(Work instructions) For each line below with the word "value", write out a copy.

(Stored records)
-----

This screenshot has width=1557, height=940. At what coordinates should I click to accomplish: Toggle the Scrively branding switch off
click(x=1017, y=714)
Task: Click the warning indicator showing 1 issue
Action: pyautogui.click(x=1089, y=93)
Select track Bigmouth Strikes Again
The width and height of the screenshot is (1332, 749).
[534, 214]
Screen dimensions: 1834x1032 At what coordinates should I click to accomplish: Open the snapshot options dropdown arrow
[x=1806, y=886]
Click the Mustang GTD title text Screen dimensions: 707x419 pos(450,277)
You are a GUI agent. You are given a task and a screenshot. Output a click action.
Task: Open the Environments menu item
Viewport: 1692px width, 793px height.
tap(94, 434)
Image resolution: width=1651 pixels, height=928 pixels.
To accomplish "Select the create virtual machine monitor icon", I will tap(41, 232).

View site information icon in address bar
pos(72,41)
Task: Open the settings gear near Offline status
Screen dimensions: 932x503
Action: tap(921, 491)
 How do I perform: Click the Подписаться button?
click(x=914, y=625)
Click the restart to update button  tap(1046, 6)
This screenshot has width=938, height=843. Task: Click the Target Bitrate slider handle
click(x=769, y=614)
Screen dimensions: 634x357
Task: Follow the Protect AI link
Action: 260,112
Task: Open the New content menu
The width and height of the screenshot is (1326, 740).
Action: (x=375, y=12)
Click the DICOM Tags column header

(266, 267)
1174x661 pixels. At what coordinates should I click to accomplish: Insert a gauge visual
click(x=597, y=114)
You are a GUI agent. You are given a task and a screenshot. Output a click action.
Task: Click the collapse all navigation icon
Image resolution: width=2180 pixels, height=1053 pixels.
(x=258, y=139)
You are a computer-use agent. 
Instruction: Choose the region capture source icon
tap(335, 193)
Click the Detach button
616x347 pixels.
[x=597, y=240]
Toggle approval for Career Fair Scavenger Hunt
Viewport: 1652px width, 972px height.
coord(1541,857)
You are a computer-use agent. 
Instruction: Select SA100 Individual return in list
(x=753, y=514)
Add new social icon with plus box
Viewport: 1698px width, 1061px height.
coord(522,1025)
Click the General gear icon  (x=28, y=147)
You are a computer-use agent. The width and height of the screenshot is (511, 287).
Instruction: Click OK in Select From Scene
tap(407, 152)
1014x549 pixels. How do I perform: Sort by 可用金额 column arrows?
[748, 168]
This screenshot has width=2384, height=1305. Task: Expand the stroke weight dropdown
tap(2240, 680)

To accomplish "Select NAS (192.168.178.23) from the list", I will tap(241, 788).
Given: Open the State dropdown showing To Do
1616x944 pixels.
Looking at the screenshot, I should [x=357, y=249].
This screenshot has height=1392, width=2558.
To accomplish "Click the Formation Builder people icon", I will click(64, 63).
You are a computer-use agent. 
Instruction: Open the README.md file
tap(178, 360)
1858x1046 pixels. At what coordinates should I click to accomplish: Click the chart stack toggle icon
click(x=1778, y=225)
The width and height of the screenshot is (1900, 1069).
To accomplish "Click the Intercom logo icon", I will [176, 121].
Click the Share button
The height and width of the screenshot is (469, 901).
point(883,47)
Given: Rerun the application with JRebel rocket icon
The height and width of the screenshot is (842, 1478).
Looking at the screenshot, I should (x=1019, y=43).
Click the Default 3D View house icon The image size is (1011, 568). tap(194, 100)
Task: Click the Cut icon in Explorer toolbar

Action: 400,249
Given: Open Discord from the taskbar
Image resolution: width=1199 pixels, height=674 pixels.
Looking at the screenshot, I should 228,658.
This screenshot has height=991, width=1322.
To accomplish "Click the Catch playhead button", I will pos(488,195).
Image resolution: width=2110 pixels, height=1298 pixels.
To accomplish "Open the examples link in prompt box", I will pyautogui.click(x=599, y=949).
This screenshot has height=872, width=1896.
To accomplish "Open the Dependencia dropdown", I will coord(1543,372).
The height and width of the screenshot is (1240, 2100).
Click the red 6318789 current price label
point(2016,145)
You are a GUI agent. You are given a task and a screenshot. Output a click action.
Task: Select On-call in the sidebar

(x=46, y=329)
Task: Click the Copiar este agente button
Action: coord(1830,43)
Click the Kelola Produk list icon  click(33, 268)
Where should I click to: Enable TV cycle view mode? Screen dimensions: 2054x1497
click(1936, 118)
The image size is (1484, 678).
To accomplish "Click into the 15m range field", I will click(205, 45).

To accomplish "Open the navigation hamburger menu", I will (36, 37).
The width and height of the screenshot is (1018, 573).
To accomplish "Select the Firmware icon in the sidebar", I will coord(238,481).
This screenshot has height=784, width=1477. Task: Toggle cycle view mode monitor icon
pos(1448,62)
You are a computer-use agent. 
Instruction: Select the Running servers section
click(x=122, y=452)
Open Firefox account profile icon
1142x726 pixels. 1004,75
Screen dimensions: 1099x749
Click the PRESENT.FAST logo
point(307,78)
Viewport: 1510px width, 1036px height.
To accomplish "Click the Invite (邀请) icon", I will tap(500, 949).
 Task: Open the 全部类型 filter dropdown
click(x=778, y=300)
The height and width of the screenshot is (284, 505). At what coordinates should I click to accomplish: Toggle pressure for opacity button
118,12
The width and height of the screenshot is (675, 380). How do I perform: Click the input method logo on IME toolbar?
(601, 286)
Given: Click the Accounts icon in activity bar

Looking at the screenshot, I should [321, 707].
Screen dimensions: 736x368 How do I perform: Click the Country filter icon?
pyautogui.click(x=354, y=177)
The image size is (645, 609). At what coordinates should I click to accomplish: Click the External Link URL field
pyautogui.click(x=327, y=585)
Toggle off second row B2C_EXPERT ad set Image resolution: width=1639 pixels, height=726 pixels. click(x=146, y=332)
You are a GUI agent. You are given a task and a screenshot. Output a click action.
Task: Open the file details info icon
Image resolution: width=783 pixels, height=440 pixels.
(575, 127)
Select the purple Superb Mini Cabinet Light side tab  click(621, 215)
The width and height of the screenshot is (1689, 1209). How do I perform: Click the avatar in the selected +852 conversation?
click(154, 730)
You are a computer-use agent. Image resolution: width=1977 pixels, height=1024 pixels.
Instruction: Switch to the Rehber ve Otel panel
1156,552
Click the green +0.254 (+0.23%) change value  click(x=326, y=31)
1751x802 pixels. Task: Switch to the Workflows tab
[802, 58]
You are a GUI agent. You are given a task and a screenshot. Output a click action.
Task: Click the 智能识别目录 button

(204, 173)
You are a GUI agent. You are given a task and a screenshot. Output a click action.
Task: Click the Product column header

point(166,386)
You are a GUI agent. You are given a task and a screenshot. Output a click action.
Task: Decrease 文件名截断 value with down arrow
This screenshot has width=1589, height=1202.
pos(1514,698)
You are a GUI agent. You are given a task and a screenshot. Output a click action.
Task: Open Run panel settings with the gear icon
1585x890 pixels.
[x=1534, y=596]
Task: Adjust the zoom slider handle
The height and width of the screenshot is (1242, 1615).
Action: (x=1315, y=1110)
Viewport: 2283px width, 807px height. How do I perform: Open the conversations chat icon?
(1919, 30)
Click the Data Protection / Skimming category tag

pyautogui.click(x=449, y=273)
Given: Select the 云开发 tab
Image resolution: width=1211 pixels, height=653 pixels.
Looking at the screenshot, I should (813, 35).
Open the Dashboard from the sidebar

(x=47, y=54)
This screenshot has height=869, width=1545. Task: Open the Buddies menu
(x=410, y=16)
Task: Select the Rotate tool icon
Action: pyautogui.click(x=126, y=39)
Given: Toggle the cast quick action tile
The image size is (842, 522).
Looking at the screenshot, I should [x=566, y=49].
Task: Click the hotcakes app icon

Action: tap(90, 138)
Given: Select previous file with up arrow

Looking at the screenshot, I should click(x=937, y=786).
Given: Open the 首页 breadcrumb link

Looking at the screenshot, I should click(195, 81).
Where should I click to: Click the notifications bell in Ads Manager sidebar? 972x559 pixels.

-----

(Expected answer)
Click the green +0.254 (+0.23%) change value  click(x=326, y=31)
Task: Decrease 文件名截断 value with down arrow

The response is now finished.